WORK TO BE COMPLETED. Leaving the images aside, print every record in the material exactly.

[Start of section]

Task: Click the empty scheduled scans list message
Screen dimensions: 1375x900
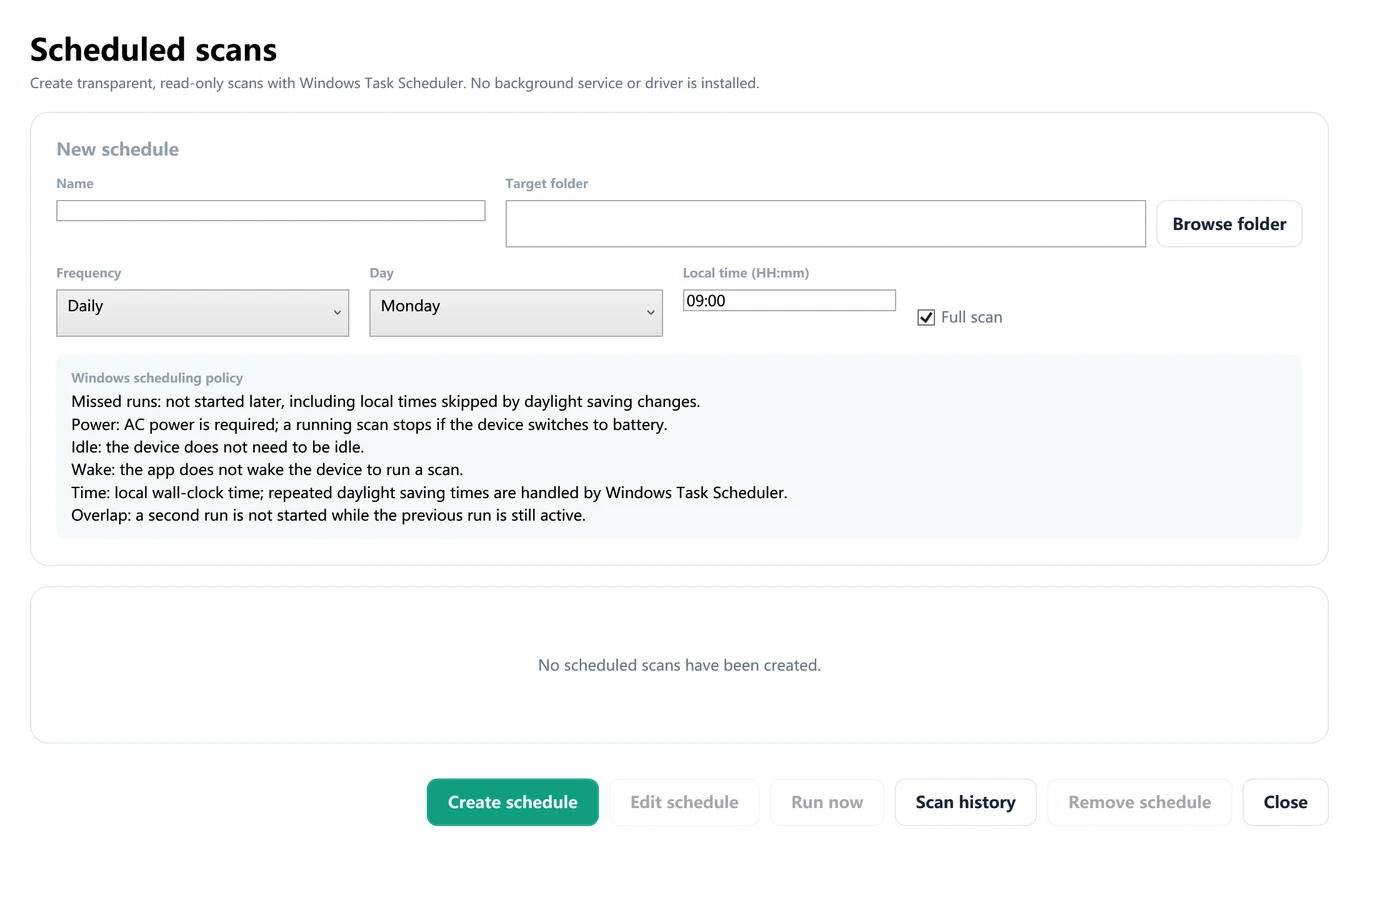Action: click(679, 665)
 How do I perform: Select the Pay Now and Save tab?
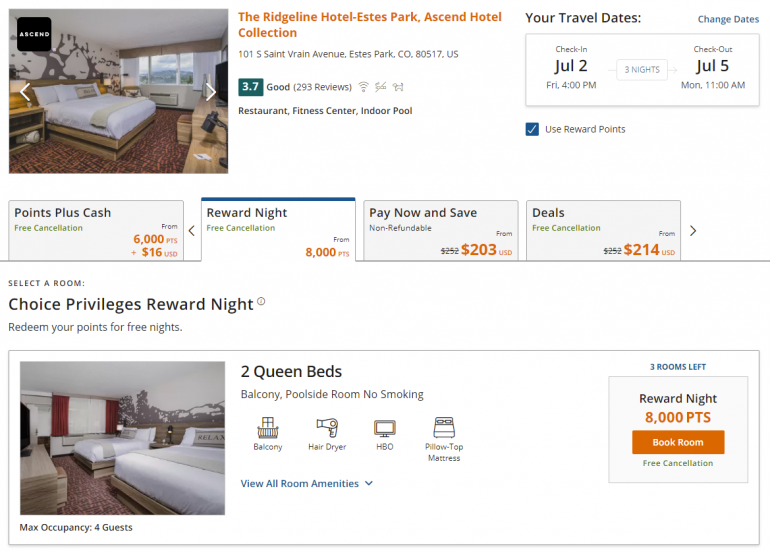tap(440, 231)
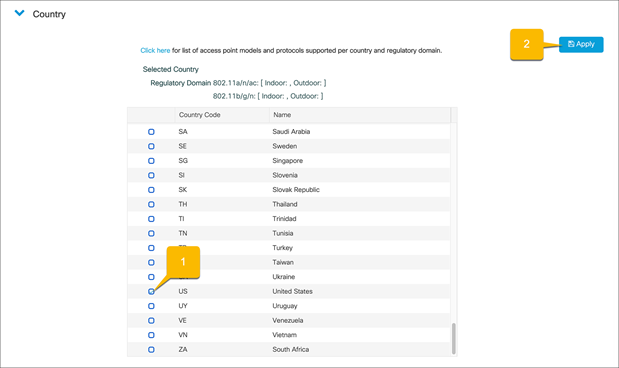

[End of section]

YOUR RESPONSE.
Task: Click the empty scheduled scans list message
Screen dimensions: 1375x900
Action: click(679, 665)
 How do I perform: Select the Pay Now and Save tab?
tap(440, 231)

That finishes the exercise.